▶ What is required: Copy out the data verbatim, starting with the first line and going on through the line that contains "point(75,62)", both included.

┌─ Task material

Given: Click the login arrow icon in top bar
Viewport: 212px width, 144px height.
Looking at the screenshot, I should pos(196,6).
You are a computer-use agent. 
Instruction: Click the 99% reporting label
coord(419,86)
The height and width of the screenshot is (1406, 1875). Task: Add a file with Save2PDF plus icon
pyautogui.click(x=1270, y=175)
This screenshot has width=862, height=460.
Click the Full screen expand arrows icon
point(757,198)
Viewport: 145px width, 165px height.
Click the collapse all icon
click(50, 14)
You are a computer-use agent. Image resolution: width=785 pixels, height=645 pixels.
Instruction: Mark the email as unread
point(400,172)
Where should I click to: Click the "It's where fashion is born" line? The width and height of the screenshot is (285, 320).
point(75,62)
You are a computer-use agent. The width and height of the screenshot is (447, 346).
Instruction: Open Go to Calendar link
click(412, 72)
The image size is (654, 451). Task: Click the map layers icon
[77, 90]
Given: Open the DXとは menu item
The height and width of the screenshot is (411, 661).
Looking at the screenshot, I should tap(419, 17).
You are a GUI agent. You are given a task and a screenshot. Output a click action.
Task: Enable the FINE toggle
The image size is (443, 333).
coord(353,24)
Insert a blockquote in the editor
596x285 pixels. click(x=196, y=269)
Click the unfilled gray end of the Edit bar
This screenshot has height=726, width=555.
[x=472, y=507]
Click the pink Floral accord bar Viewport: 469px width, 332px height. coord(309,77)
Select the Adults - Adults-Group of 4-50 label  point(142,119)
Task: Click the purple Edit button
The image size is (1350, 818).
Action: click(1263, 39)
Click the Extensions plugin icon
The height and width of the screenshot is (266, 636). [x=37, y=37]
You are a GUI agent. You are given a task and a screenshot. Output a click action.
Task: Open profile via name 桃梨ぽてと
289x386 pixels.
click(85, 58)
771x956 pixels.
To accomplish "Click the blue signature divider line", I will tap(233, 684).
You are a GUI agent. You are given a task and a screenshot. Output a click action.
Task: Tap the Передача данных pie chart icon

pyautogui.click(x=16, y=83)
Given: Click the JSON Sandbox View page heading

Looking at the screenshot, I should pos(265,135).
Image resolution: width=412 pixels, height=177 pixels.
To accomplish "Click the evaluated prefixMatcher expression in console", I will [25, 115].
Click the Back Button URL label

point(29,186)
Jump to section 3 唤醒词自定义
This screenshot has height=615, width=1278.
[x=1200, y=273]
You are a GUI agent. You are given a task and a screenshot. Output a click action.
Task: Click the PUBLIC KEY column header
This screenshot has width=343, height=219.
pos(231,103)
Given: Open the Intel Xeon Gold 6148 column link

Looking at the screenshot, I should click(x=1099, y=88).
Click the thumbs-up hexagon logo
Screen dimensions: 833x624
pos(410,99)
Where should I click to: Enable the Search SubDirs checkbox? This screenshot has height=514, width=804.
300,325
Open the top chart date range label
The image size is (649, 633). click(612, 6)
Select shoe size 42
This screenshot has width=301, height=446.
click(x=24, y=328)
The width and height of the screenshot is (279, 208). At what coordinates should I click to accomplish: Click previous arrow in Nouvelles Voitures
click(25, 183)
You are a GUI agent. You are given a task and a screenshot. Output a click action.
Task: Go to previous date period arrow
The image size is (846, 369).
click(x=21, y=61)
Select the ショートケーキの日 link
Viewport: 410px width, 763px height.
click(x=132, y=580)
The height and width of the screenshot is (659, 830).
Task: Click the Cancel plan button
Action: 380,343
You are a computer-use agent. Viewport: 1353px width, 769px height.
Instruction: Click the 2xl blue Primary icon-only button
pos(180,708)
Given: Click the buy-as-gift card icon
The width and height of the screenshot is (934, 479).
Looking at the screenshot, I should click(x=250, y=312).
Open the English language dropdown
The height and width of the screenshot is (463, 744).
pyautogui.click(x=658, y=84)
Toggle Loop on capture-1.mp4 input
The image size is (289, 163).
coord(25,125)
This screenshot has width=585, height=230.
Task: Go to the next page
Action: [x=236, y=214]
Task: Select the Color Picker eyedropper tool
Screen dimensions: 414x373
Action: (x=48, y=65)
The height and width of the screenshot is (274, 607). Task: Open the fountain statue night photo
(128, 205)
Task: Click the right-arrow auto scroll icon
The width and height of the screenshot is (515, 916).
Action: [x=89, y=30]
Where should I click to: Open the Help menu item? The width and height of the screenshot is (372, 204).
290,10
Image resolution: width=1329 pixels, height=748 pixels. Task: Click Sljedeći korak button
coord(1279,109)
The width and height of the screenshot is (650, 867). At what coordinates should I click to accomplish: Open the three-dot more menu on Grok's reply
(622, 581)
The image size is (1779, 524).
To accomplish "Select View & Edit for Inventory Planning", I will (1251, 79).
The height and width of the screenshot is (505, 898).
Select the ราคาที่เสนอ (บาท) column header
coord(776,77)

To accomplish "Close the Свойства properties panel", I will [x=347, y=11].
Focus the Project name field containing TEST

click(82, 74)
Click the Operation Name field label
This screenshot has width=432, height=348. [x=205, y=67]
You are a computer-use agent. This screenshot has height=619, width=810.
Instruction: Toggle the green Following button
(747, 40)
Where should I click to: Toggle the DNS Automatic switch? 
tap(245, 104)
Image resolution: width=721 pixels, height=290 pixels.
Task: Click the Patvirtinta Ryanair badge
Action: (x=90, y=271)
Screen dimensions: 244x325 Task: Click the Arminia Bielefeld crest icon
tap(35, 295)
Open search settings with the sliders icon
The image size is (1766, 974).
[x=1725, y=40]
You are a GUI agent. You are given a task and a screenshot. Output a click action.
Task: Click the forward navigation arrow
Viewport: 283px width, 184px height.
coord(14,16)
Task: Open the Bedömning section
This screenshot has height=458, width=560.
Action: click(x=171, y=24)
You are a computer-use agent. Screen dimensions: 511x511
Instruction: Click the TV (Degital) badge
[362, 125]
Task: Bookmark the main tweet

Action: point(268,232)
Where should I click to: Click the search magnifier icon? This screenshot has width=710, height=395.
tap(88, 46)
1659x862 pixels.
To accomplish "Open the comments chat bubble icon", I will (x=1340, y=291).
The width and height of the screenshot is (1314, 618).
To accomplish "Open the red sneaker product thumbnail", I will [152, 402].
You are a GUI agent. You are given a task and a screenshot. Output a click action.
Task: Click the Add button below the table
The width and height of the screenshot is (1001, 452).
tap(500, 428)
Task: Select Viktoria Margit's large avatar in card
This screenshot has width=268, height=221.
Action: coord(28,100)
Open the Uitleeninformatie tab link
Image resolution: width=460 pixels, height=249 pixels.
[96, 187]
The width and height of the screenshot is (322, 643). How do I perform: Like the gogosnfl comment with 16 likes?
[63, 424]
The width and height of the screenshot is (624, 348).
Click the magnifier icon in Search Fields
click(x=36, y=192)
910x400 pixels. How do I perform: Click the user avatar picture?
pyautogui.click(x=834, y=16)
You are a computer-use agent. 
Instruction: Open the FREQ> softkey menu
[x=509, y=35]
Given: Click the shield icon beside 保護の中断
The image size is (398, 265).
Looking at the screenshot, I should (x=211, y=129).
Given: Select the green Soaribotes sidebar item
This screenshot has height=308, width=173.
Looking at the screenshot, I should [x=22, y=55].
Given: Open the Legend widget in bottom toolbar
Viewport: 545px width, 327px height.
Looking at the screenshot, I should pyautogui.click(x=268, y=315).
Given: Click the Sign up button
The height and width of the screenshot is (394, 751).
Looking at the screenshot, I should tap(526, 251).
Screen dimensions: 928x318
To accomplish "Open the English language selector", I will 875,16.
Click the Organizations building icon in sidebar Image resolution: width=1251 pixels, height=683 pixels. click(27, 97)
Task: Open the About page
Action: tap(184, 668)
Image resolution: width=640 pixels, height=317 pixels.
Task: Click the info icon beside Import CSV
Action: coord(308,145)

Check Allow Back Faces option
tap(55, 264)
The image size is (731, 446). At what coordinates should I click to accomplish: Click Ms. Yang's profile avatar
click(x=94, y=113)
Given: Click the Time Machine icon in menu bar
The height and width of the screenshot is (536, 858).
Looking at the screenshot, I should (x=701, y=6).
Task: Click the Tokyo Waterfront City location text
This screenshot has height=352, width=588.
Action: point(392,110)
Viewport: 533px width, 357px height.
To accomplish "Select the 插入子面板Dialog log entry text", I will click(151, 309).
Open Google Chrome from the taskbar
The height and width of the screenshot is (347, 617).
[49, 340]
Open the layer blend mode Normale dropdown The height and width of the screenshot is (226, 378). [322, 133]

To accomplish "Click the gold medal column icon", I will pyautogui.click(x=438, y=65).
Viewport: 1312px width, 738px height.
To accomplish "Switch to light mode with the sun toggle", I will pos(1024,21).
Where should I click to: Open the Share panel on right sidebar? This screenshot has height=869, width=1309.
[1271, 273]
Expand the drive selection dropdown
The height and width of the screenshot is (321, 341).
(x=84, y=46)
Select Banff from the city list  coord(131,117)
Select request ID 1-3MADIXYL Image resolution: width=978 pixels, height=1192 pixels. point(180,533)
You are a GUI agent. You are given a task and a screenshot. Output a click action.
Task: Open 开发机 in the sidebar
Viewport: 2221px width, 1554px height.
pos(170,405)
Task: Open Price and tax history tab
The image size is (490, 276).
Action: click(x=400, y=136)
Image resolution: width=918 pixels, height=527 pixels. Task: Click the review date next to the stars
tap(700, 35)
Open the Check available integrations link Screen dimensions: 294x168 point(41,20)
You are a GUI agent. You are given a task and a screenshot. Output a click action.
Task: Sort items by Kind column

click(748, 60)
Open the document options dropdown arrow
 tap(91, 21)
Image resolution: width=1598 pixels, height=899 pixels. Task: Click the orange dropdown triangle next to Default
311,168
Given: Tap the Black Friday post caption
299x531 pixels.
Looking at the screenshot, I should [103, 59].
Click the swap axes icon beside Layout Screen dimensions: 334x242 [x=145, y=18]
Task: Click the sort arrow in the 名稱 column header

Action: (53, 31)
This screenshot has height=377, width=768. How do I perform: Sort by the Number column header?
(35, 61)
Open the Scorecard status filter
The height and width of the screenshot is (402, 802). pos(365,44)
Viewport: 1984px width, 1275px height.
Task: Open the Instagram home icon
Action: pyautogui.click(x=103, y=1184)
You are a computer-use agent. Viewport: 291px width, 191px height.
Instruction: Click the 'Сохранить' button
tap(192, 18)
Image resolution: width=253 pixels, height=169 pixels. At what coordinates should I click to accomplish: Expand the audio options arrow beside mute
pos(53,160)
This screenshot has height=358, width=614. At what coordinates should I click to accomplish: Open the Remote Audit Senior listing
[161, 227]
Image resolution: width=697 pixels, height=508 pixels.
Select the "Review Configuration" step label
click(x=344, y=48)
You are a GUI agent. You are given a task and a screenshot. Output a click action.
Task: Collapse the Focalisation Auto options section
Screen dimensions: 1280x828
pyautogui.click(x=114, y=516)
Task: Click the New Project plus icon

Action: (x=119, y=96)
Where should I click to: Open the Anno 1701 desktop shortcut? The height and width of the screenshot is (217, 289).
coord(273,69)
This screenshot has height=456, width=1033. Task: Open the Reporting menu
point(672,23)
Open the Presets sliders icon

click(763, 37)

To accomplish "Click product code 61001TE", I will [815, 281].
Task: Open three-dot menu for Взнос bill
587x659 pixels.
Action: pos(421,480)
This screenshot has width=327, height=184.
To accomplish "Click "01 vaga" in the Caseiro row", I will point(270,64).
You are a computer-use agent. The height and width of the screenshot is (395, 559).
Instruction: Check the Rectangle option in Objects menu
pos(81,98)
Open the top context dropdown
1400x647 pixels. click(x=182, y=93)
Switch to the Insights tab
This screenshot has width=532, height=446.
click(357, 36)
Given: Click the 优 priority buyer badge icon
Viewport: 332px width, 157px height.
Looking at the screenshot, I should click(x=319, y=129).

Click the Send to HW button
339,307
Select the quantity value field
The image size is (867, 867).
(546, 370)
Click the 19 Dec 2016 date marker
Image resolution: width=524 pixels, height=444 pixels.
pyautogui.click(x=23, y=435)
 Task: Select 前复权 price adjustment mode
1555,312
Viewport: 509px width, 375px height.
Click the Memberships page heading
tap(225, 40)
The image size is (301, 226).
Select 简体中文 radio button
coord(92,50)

└─

▶ Exercise answer:
Given: Click the login arrow icon in top bar
Viewport: 212px width, 144px height.
Looking at the screenshot, I should pos(196,6).
You are a computer-use agent. 
Instruction: Click the 99% reporting label
coord(419,86)
The height and width of the screenshot is (1406, 1875). Task: Add a file with Save2PDF plus icon
pyautogui.click(x=1270, y=175)
This screenshot has width=862, height=460.
Click the Full screen expand arrows icon
point(757,198)
Viewport: 145px width, 165px height.
Click the collapse all icon
click(50, 14)
You are a computer-use agent. Image resolution: width=785 pixels, height=645 pixels.
Instruction: Mark the email as unread
point(400,172)
Where should I click to: Click the "It's where fashion is born" line? The width and height of the screenshot is (285, 320).
point(75,62)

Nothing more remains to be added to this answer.